In the last decades, increased awareness about the negative impact of eutrophication on the quality of water bodies and advances in environmental technology have given rise to more stringent wastewater treatment regulations and cost control in line with the EU policy. For instance, more stringent wastewater plant effluent quality and lower operational costs will compel wastewater communities to enhance the treatment efficiency. However, WWTPs are typically manipulated unefficiently due to difficult-to-measure variables, equipment and process faults as well as the resulted inaccurate control strategeis around the entire wastewater system. (i) Due to the extreme working conditions, the highly complex processes of microbial growth and large measurement delays, the measurements of effluent quality, such as BOD5 (biochemical oxygen demand for 5 days), COD (chemical oxygen demand), and TN (total nitrogen) as well as N2O, are usually difficult; (ii) Due to a large number of sensors and automation systems being equipped to collect process data as well as operate WWTPs, fault management is indispensible and able to better safe operations, which is viewed as a set of activities: fault detection, diagnosis, prognosis and maintenance; (iii) Depending on the difficult-to-measure variables and accurate fault diagnosis, accurate design of control strategies could further enhance the wastewater treatment efficiency with lower costs. Recognising and solving aforementioned problems would deliver system optimisation with tremendous economic and environmental benefits.
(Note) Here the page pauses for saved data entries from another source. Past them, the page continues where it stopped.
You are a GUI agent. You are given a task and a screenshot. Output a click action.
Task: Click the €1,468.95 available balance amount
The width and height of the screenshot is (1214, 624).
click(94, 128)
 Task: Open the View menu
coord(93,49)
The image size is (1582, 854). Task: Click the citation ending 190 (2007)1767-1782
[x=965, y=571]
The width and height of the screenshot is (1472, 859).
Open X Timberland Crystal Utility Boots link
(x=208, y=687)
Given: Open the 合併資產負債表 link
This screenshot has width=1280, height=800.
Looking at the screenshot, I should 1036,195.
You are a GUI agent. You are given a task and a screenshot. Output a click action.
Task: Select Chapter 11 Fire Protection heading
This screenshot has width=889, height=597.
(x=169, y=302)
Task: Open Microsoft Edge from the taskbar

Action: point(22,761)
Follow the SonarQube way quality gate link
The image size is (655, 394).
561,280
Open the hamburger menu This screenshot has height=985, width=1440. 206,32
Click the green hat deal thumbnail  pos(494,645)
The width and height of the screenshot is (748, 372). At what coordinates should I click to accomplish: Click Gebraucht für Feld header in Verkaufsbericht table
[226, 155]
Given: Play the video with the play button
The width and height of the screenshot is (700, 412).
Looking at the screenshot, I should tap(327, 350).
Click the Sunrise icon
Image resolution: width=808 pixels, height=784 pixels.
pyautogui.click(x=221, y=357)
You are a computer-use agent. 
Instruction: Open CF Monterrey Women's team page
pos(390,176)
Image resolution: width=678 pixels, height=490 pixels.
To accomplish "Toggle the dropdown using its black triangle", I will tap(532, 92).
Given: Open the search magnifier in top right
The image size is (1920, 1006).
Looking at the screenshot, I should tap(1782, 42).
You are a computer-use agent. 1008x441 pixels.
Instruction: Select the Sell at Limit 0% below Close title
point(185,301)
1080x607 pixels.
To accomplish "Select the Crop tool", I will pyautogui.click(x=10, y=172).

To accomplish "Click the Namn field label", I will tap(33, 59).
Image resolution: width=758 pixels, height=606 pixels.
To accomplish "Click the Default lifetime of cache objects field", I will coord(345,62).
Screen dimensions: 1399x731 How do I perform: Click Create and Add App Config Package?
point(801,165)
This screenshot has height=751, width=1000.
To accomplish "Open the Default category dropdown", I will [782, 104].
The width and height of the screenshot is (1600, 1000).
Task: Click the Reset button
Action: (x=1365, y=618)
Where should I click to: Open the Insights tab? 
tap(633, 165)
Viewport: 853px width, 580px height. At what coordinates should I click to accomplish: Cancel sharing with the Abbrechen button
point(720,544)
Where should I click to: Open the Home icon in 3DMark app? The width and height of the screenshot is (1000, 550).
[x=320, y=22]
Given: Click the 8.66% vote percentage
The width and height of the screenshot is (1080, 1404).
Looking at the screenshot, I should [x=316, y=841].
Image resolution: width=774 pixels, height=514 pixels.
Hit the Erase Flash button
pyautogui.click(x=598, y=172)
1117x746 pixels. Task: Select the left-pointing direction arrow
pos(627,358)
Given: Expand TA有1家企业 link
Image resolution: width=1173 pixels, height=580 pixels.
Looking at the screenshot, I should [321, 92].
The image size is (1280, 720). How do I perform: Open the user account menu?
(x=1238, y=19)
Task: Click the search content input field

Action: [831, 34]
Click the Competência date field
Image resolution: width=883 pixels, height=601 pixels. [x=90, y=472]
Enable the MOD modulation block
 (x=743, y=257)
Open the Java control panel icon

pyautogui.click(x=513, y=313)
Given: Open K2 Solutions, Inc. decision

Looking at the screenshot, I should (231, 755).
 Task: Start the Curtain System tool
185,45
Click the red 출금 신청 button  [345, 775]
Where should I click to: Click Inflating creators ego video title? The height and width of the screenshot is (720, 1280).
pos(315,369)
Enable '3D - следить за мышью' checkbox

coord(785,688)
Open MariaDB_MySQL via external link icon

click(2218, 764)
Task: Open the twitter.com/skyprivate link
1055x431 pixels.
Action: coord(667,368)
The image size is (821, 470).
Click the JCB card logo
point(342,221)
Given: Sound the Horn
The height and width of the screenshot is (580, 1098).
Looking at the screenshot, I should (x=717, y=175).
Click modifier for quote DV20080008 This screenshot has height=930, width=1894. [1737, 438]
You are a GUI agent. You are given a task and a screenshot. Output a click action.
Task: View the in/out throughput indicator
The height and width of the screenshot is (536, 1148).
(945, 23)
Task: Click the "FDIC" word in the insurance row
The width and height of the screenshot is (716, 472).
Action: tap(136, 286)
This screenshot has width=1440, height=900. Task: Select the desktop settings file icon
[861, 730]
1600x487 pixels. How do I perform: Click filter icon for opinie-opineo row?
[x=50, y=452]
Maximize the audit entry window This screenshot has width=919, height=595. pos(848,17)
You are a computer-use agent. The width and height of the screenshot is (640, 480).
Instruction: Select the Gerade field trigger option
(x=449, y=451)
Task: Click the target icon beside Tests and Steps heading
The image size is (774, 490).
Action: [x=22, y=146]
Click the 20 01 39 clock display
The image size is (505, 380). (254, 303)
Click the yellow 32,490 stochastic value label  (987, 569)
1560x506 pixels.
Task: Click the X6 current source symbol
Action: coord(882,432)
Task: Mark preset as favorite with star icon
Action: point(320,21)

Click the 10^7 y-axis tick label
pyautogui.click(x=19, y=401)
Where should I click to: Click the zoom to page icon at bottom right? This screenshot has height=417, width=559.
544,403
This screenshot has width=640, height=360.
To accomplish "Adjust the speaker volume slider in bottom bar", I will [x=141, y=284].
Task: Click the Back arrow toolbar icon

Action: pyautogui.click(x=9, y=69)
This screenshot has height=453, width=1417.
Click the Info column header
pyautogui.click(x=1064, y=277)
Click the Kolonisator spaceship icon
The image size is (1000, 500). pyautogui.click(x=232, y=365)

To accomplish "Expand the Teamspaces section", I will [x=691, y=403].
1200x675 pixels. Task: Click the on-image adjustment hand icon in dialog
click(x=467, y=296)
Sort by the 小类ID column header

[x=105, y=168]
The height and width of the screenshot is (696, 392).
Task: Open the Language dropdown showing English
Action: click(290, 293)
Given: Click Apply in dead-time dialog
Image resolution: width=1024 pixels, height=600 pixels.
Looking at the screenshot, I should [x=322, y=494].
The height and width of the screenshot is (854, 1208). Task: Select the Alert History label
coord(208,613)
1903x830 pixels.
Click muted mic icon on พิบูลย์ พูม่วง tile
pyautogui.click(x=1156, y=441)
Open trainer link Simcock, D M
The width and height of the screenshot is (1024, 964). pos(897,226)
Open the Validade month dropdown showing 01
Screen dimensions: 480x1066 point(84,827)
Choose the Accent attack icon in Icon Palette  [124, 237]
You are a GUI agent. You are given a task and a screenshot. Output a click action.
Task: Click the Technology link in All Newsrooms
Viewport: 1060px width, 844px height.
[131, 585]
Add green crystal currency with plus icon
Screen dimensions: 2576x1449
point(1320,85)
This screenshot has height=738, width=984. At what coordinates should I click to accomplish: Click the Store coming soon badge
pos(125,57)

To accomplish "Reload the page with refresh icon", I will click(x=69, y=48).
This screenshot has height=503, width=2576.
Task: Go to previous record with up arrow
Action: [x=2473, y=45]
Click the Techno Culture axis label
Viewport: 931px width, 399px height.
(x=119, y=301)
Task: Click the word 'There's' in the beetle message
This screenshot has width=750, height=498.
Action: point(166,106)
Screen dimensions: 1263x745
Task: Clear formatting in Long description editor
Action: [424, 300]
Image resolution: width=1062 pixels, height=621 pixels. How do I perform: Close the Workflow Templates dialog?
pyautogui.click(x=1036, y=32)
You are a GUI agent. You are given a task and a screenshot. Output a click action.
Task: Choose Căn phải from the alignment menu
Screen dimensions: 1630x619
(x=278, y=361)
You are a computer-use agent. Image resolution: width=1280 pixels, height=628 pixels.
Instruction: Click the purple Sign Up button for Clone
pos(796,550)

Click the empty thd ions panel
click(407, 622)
• Why is it important for society?
(1) Fristly, this project is able to reduce operational costs due to multiple-beneficial and optimal use of chemcals, then further to lower risk of contamination and reduce greenhouse gas emissions.
(2) Secondly, this project helps wastewater industries to meet the stringent effluent qualities and their sustainability targets.
(3) Thirdly, this project expands the ER’s research capacity in four focus areas. (i) WWTP process modelling: ; (ii) Interdisciplinary skills; (iii) Potential industrial applications; (iv) Research collaboration of China and EU, i.e. NSFC-European Commission.
(4) Fouthly, this project can disseminate wastewater management knowledge to society and then to enhance the understanding and awareness of the negative impact of eutrophication.
• What are the overall objectives?
Overall, the essence of this project is to develop and demonstrate a decision-support system to achieve multiple-beneficial and optimal management of a wastewater treatment system. In this light, soft-sensors are developed to sense difficult-to-measure variables. By resorting to the soft-sensors, hidden information can be refined and delivered for sequential fault detection and diagnosis. Then, fault detection and diagnosis are able to ensure safe operations of WWTPs. With the help of soft-sensors amd fault daignosis methodologies, various (Local/global) control strategies as well as coordination of them are developed to optimise operations, such as iron salts dosage, oxidation and inter-recycling. The integrated decision supporting system will thus substantially reduce the use of chemicals and oxidation, delivering large economical and environmental benefits to urban water utilities in the EU. The project will set an excellent example for integrated urban water management in the EU.